Today’s biomedical research funding mechanism often supports only small studies with short duration because they can be completed in a short time and results can be published rapidly. However, the results from these studies often require validation in separate studies with larger cohorts of patients and sometimes require long-term studies. These studies are often cannot be performed because funds required to conduct these studies exceed the resources available to the researchers. One approach to overcome this problem may be by designing more streamlined randomized trials [106, 107] however, even for such trials, the cost may still be an issue. One approach to address this issue may be the participation of the pharmaceutical industry by contributing more funds towards these trials.

The rationale is that there must be some type of financial gain from biomedical research, especially in an era of limited resources [8]. This is often done with formal modeling (value of information) [108]. However, different studies may require very different levels of financial investment and their potential financial yield may be highly variable.

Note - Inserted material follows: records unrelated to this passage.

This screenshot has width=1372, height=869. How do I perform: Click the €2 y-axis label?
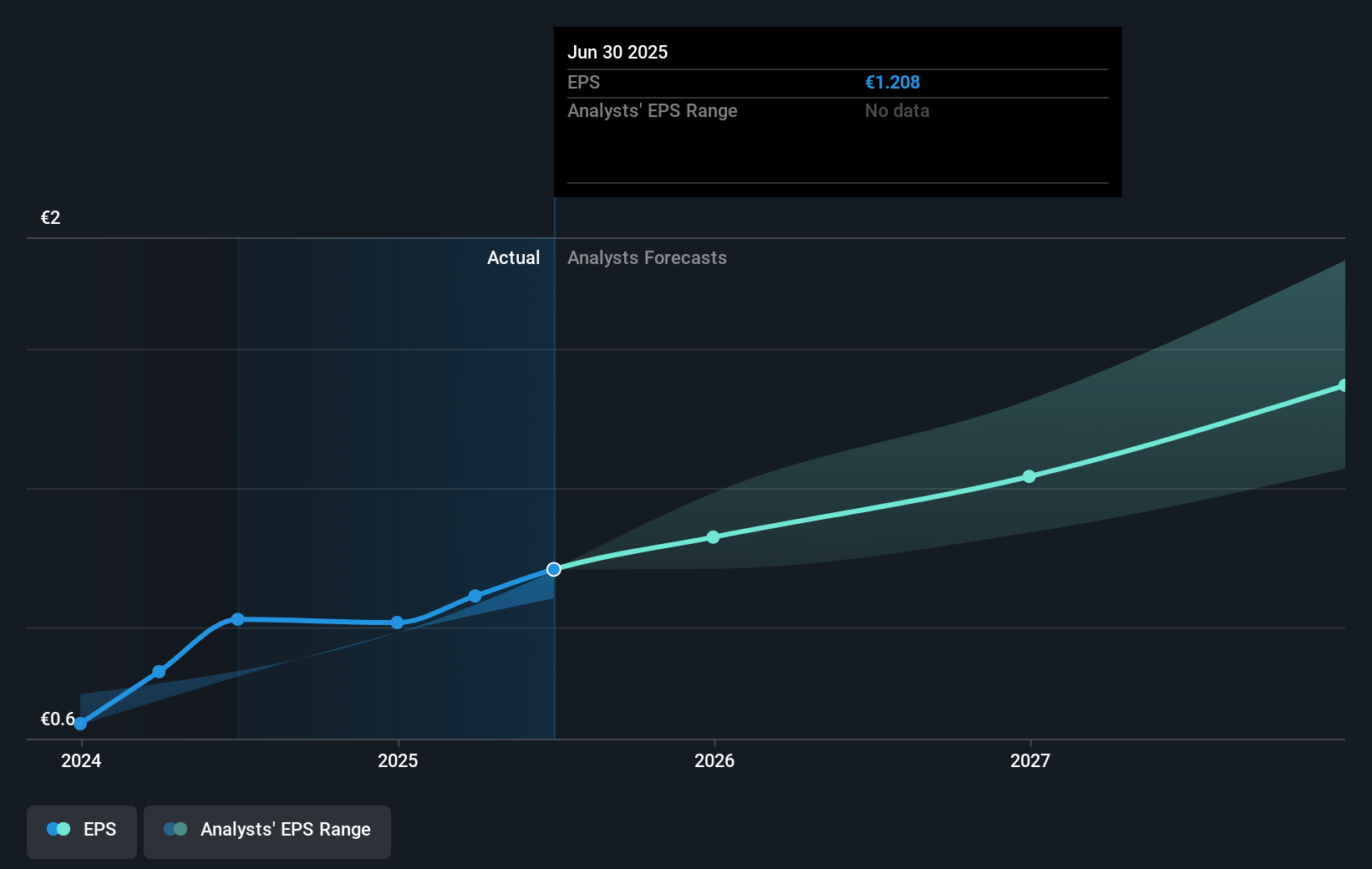point(51,218)
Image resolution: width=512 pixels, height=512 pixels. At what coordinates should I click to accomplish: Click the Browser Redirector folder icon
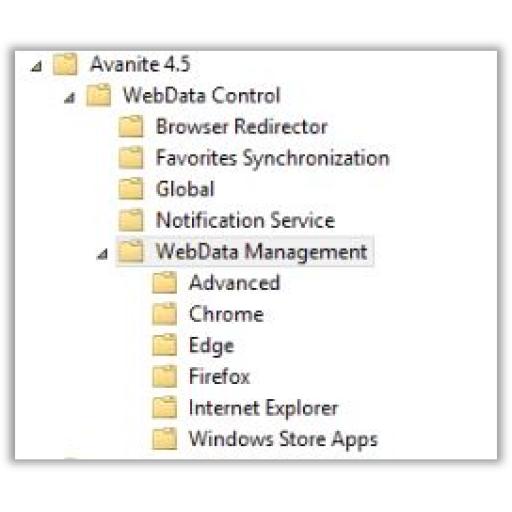[x=131, y=126]
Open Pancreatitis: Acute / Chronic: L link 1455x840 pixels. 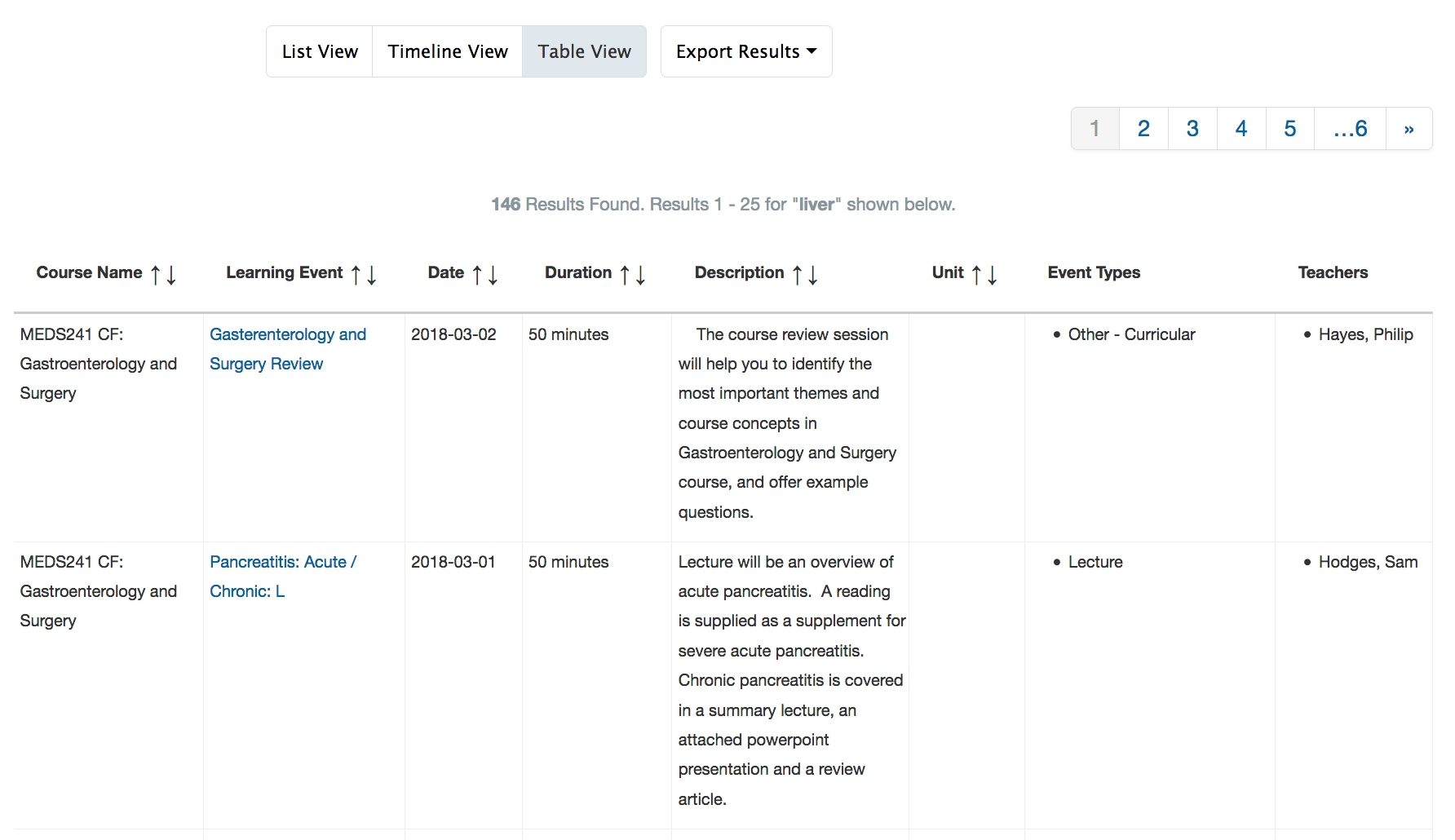[282, 577]
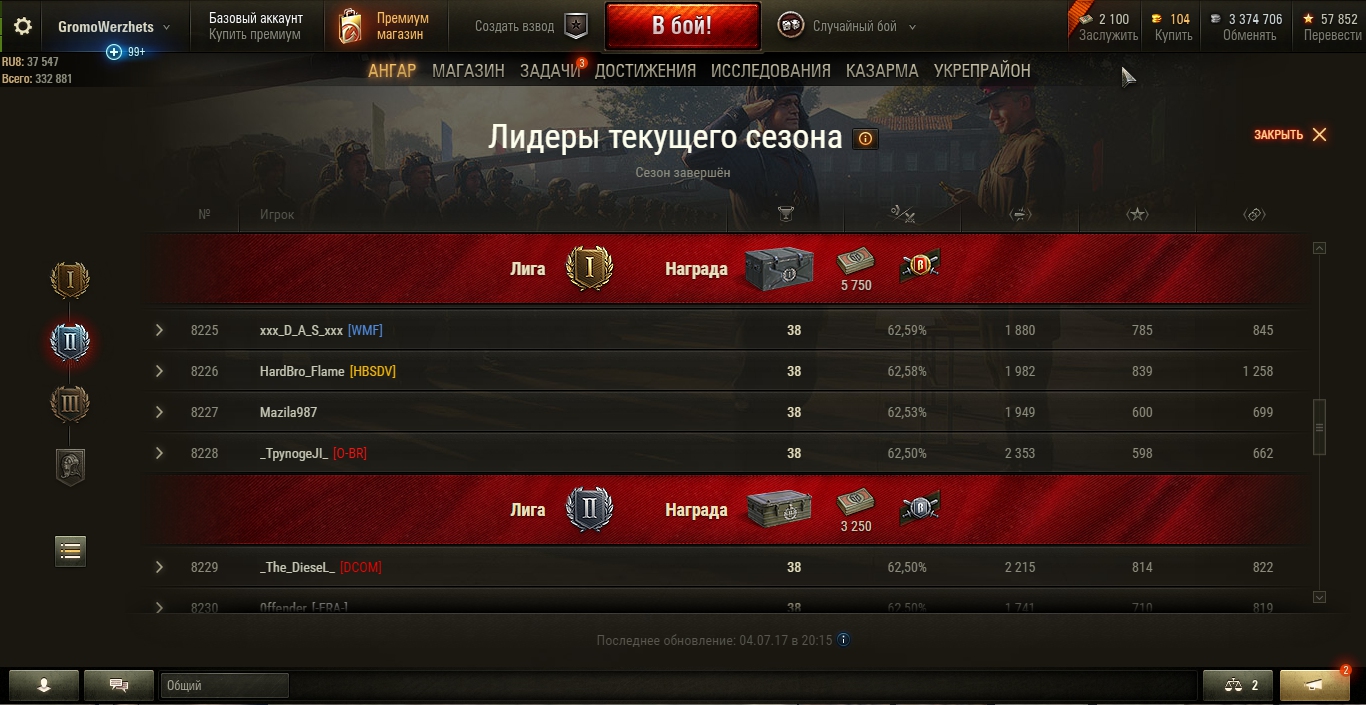Open the contacts icon at the bottom left
1366x705 pixels.
44,685
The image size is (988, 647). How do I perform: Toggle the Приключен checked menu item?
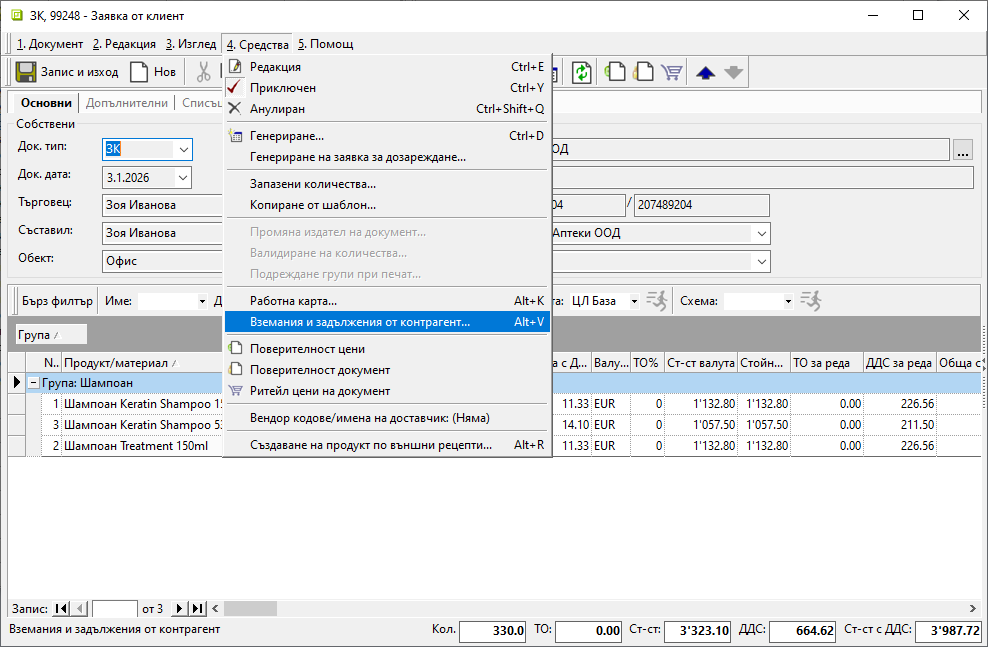[x=283, y=88]
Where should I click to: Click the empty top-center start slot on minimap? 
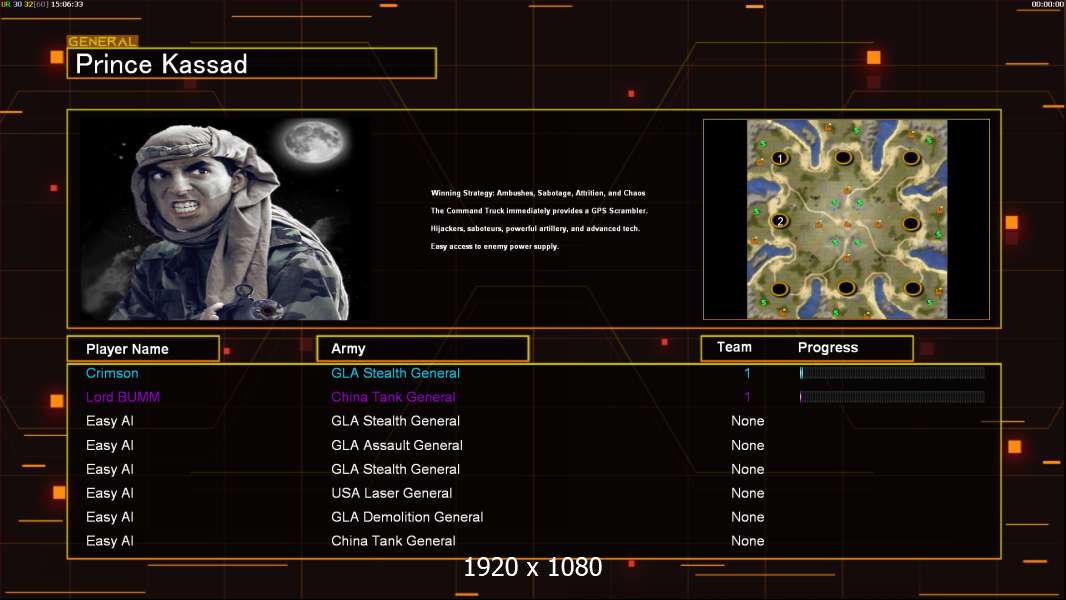(844, 158)
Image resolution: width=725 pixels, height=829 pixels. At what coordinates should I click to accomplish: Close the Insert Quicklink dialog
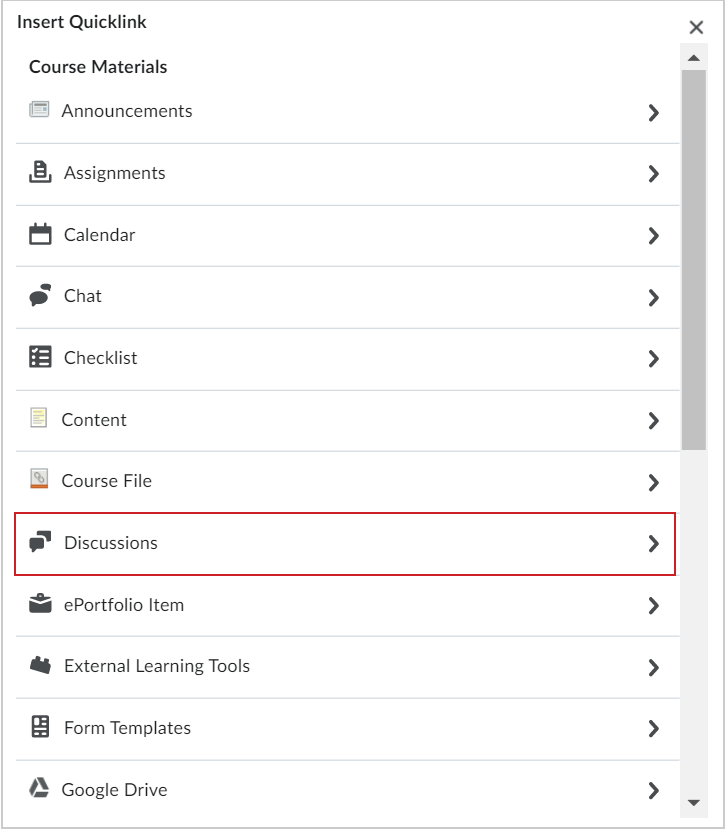(697, 27)
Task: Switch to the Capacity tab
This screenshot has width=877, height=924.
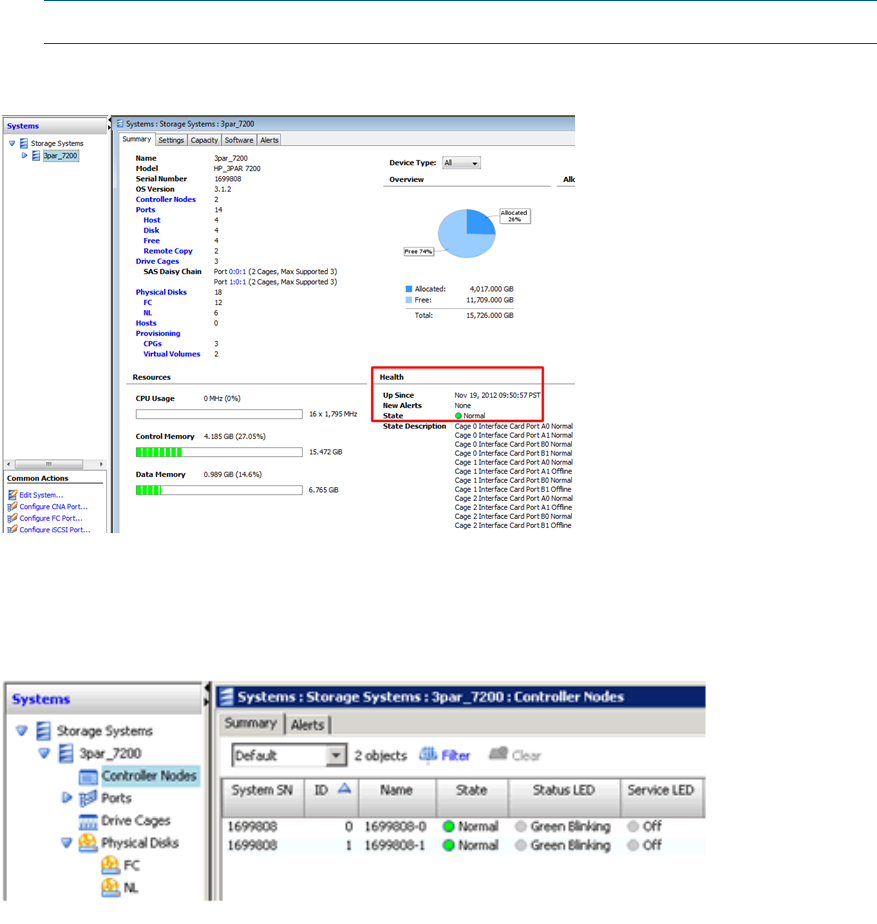Action: [204, 140]
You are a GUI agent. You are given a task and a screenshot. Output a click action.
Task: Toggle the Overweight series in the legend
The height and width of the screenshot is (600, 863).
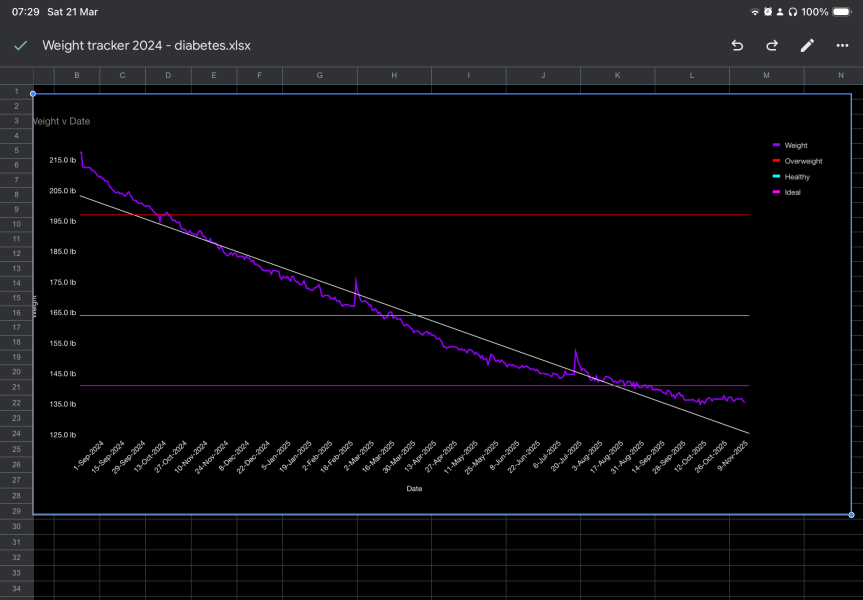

For example, clinical trials are very costly. In most cases, the benefits of impactful biomedical research often offset the cost of investment [109, 110]. It has been suggested that streamlining research could help make research better by reducing the eliminating trials that are underpowered, lacks precision, duration, and proper outcomes that can be impactful and useful. Impactful or useful research is patient-centered (i.e. biomedical research findings benefit patients or preserve health and enhance wellness) and should not be centered on the needs of researchers or clinicians or sponsors.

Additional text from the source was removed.